I disagree. The Framework is incredibly slim and light, and even though it can be easily opened, when everything is screwed into place the laptop is very solidly held together.
And there is no such thing as never needing repair. Even the highest quality laptops could find themselves needing repair. For example, every lithium ion battery in the world is a consumable that will eventually need replacing, and if the battery is hidden behind multiple proprietary screws and clips while also being glued in, then that instantly lessens the appeal of having the machine be long-lasting. And if someone has an accident, such as dropping their laptop as they're moving it up to a desk for a presentation, the laptop will likely need replacement parts for the chassis, display, or anything else that got damaged.
The Framework laptop doesn't make parts swappable as a gimmick or party trick, nor does it expect people to constantly be changing parts day in and day out.

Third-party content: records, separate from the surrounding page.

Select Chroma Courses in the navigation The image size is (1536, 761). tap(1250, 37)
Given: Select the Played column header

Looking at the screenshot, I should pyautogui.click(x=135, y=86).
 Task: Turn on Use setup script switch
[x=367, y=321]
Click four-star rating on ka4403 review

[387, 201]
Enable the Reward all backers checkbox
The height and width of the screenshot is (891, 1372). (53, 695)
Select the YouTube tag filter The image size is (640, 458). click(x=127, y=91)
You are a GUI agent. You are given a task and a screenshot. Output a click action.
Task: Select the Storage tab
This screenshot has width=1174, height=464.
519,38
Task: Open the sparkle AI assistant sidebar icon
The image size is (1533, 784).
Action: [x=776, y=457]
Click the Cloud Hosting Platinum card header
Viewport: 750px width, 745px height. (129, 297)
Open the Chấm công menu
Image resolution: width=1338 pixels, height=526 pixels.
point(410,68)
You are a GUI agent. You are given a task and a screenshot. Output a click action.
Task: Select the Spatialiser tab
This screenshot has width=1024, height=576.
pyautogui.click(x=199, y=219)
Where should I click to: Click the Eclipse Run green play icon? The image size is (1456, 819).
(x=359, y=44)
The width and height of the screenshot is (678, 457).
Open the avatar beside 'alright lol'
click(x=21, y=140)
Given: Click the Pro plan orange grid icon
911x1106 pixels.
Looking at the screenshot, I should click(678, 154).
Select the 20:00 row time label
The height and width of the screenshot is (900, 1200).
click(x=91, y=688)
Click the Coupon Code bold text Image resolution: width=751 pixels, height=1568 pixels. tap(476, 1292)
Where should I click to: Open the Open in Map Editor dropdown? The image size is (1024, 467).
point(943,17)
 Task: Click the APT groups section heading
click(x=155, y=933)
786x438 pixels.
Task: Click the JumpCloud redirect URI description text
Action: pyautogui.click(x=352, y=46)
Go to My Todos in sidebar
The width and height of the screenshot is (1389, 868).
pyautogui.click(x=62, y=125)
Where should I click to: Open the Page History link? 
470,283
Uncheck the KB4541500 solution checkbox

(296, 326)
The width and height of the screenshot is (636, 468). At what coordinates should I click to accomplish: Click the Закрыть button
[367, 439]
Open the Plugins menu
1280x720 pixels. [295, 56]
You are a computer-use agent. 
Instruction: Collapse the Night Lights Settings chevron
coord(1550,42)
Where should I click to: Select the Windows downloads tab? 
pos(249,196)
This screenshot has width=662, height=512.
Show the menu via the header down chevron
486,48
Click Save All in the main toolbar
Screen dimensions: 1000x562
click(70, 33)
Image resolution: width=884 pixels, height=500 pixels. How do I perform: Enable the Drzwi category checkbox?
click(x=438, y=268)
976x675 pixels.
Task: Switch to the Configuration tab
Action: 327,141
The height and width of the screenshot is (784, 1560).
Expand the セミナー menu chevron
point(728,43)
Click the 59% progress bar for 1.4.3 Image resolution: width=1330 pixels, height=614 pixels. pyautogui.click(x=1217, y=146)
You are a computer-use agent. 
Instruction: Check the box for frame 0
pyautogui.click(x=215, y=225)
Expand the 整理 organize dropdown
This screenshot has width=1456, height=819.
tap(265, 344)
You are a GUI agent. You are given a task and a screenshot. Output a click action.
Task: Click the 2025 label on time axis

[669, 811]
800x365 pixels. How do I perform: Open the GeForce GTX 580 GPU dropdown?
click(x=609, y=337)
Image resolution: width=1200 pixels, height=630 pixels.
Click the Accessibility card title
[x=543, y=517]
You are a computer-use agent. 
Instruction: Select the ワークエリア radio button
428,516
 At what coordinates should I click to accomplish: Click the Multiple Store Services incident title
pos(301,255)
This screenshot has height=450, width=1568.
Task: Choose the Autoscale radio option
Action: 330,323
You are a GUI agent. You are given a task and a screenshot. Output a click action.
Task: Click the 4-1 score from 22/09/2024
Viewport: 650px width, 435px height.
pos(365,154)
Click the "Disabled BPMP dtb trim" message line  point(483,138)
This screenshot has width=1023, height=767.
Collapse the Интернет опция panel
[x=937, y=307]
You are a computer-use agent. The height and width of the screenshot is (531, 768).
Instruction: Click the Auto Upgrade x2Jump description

It simply makes it as easy to do so without compromising on things like weight or thinness so that should a customer ever need to upgrade or repair their laptop, they can easily do so for a reasonable price.
I would like to see them extend their concept to an ARM-based unit, which probably should be driven by a Raspberry Pi 4 compute module, with some other size variants to be considered such as in the 10-12 inch range ala the Asus Transformer books, albeit a bit more sturdy.
Actually, I would love to see a modern incarnation of my Fujitsu 8.9 inch Lifebook P series ultra portable favorites with half their thickness and higher res touch screens, and non-chiclet keyboard with an optical Trackpoint in what would be pretty much a copy of the Lenovo Thinkpad Tablet 2 bluetooth keyboard that I typically lay right on top of most of my laptops' annoying touchpad/keyboards ;-} ).